Saturday, September 15, 2007

MARCO Grand Rounds for September 16, 2007

From Warren, KD4GUA:

Will attempt to finish discussion on immunizations and the possible relation with autism. Someone last week asked "Who invented autism?" I can't answer that but I do know that prior to about 1985 the word was almost never used as a diagnosis. Is this a new disease? Is this a syndrome of several diseases...has it got anything to do with the MMR vaccine or with mercury preservatives? Tune in should be fun--IF the sun allows us a good weather propagation forecast. By the way, what happens when the smog lifts in Los Angeles? Answer: UCLA.

Here is a response on autism from Chip, N5RTF:

The first paper on autism was published by Leo Kanner M.D. in 1943. Recent increases in prevalence may be multifactoral.
In the first case, diagnostic criteria are steadily easing, to allow increasing numbers of families to qualify for associated benefits.

Secondly, as more clinicians and parents become aware of the diagnosis, more real cases are identified.

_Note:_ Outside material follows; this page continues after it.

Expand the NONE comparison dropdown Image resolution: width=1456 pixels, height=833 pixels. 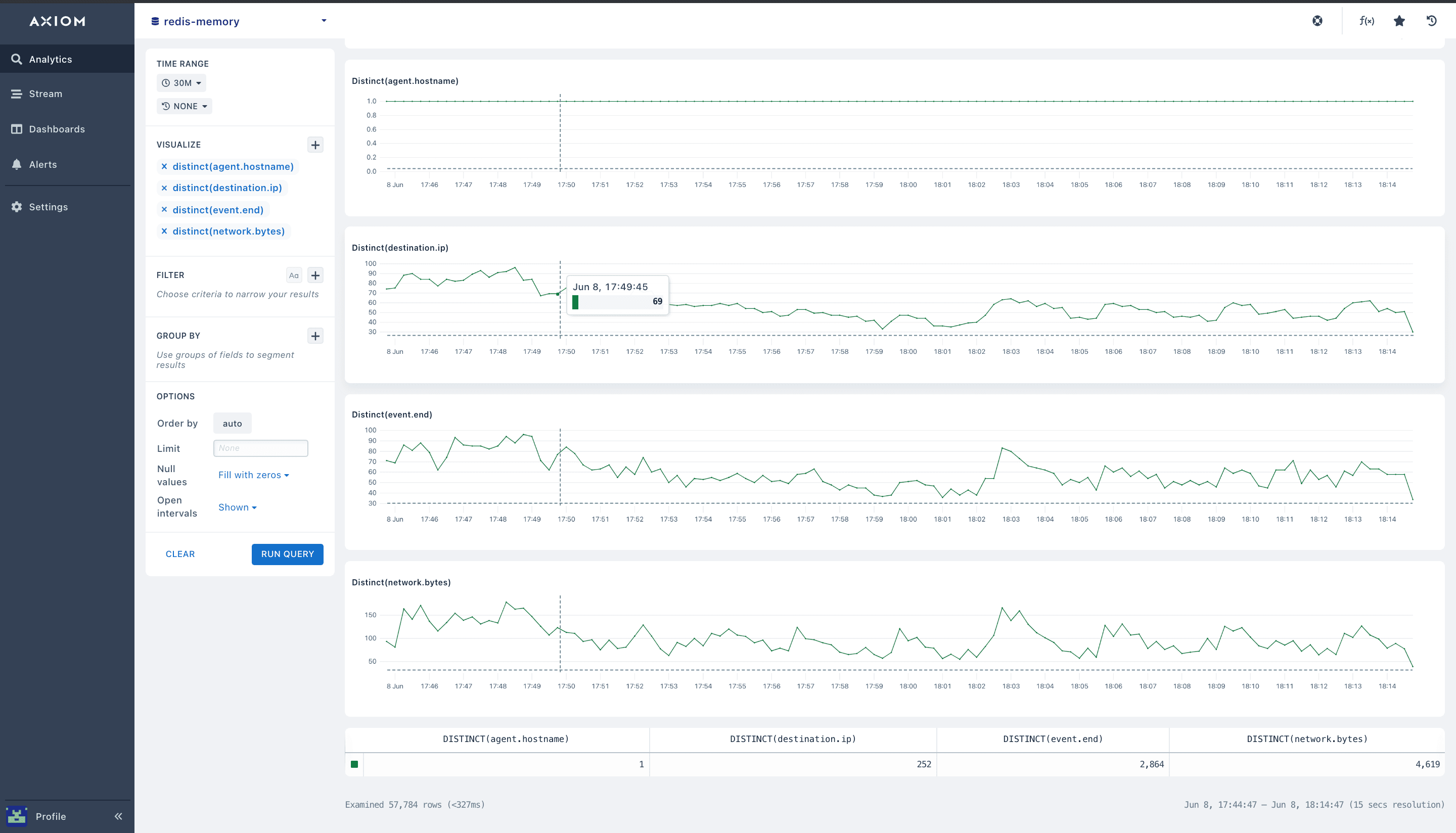[184, 107]
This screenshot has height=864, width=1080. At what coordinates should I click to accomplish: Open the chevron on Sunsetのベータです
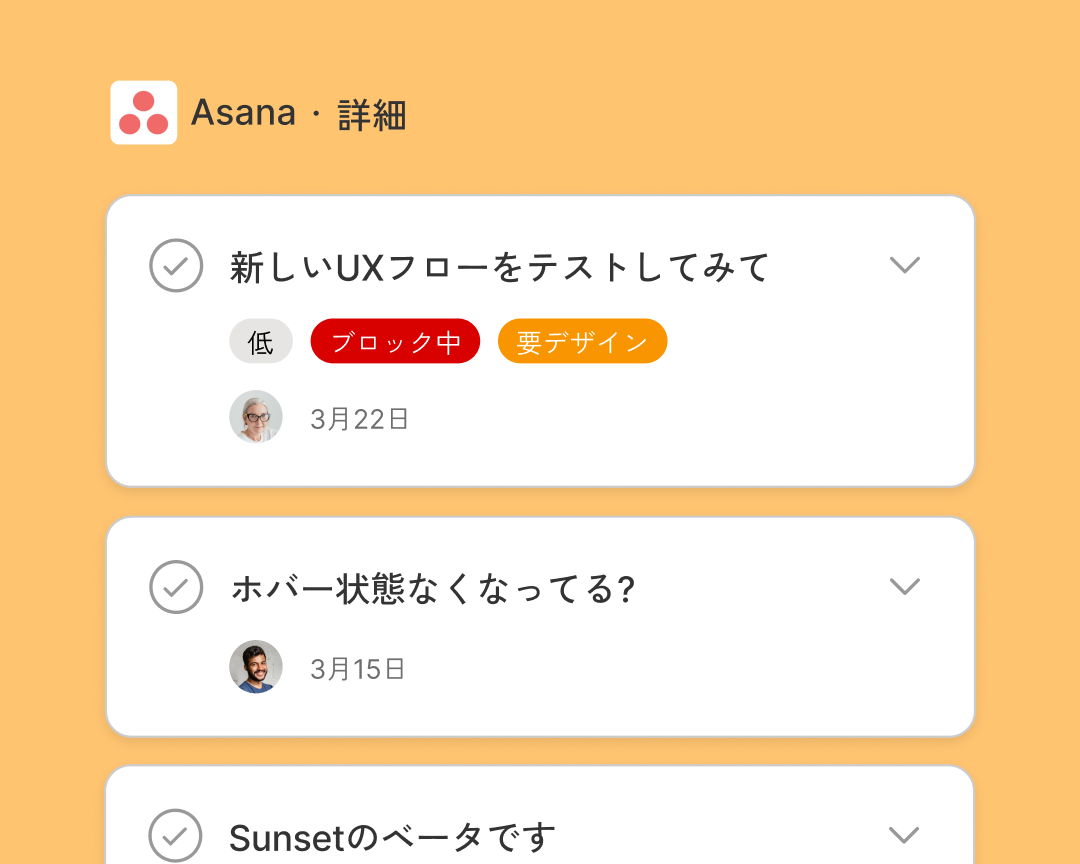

Thirdly (and purely speculative on my part) is the exponential increase in sensory input in recent years. A person living in 1700 might see 200 images in a lifetime. We can be exposed to that number in a minute, maybe every minute. Assume that most human nervous systems can successfully filter that flow to a manageable level, but some are overwhelmed. Also, adults can deliberately insulate themselves when they feel overloaded (eg. radio rather than TV, books rather than radio, meditation rather than books). Children cannot do this except through withdrawal. In extreme cases, withdrawal could become reflexive.

Drawing an analogy from Ham Radio, I conceptualize autism and similar conditions as /disorders of bandwidth./ The developing brain narrows down its filters to an information flow which can be comfortably processed. Eventually this becomes the default setting.

As an aside, I have always wanted to see how a child with autism handles CW.